Texto apresentado:
►
Crítica | Manual de Assassinato para Boas Garotas: livro ótimo, série razoável

O desaparecimento misterioso da jovem Andie Bell aterrorizou a pequena cidade de Little Kilton, na Inglaterra, resultando na confissão do crime por seu namorado, Sal Singh, seguida por seu suicídio. Cinco anos depois, a adolescente Pippa Fitz-Amobi (Pip), que nunca ficou satisfeita com a resolução da polícia para o caso, resolve investigá-lo por conta própria. Este é o enredo de Manual de Assassinato para Boas Garotas, nova série da Netflix e da BBC que adapta o sucesso literário com o mesmo nome.

A adaptação de um livro cheio de nuances para uma série de 6 episódios não é fácil, principalmente quando se trata de uma investigação detalhada em que o papel do telespectador não é apenas acompanhá-la, e sim refletir por conta própria, tentar antecipar o raciocínio da protagonista. Infelizmente, quando se trata de investigação (o foco principal da série) a história deixa a desejar o aprofundamento nas pistas.

Mural de investigação da Pip (Foto: Reprodução/Netflix)

Na visão de quem nunca leu o livro, é perfeitamente possível presumir que Pip conseguiu investigar melhor do que a polícia sem nenhuma dificuldade, e que os suspeitos facilmente confessam seus crimes e mentiras à medida que a série está ficando sem tempo para explorar melhor os fatos. A impressão que fica é de que a adaptação focou apenas nos que já são fãs dos livros de Holly Jackson, que conhecem a história. 

Desenvolvimento de personagens

Pip e seu grupo de amigos (Foto: Reprodução/Netflix)

O grupo de amigos de Pip é unido e querido pelos fãs, mas alguns não cumprem nenhuma função na série além de um apelo ao fan-service, ocupando um tempo de tela que poderia ser melhor utilizado para administrar melhor todo o conteúdo que precisa ser apresentado em meia dúzia de episódios. Assim, pela falta de tempo, os suspeitos não tem tanta personalidade, e o telespectador fica refém de desconfiar dos mesmos que Pip desconfia, pois a série direciona eles a isso. Sem conhecer melhor cada um, suas motivações, seus álibis e seus contextos, não é possível expandir o leque de possibilidades.
◄
Enunciado da tarefa:
Transcreva fielmente o trecho da crítica compreendido entre "Pip e seu grupo" e "leque de possibilidades.", incluindo ambos os extremos.

Conteúdo dos dados:
►
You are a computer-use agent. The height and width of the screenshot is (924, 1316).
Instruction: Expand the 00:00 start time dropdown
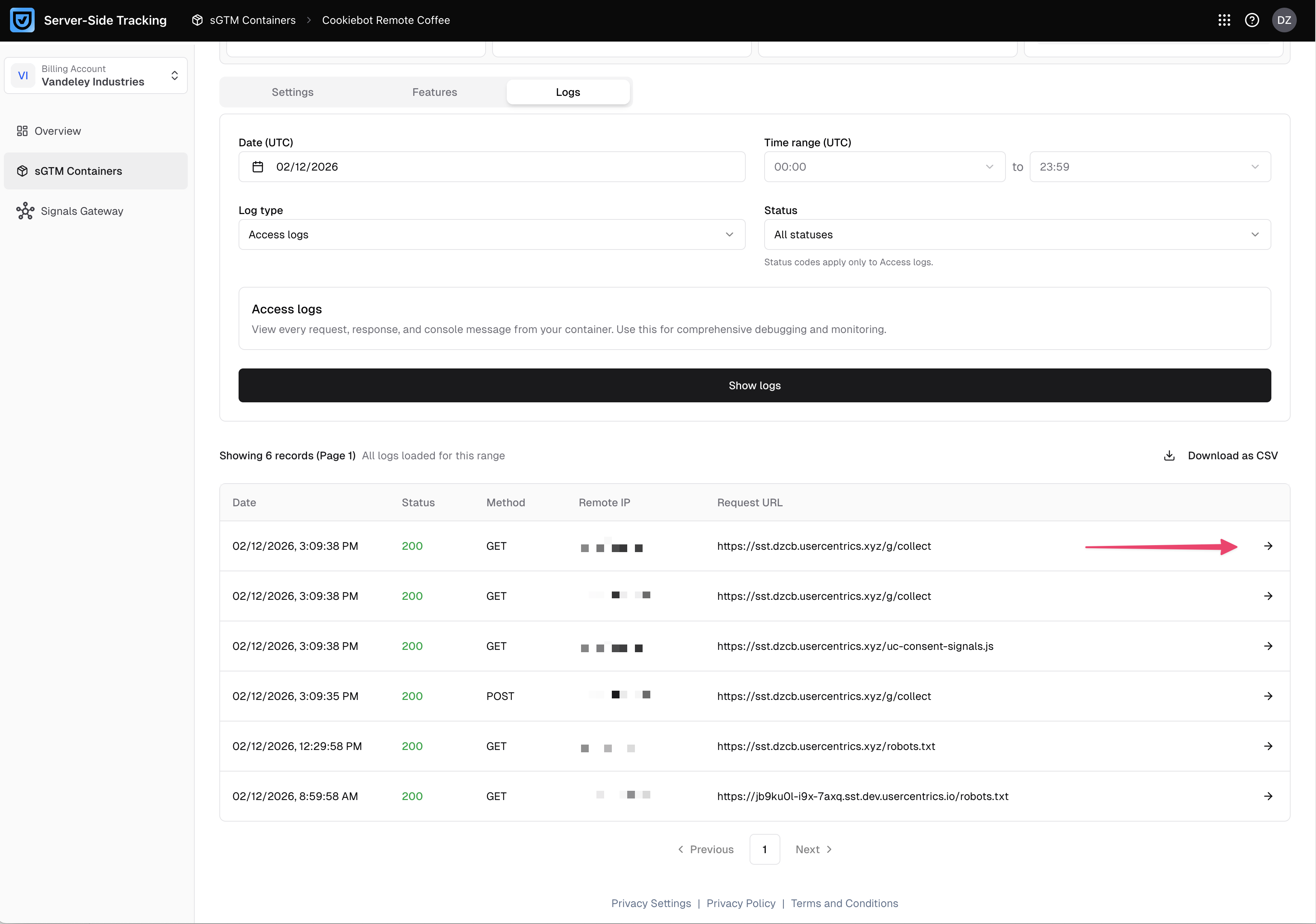[884, 167]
◄
Exercício resolvido:
Pip e seu grupo de amigos (Foto: Reprodução/Netflix)

O grupo de amigos de Pip é unido e querido pelos fãs, mas alguns não cumprem nenhuma função na série além de um apelo ao fan-service, ocupando um tempo de tela que poderia ser melhor utilizado para administrar melhor todo o conteúdo que precisa ser apresentado em meia dúzia de episódios. Assim, pela falta de tempo, os suspeitos não tem tanta personalidade, e o telespectador fica refém de desconfiar dos mesmos que Pip desconfia, pois a série direciona eles a isso. Sem conhecer melhor cada um, suas motivações, seus álibis e seus contextos, não é possível expandir o leque de possibilidades.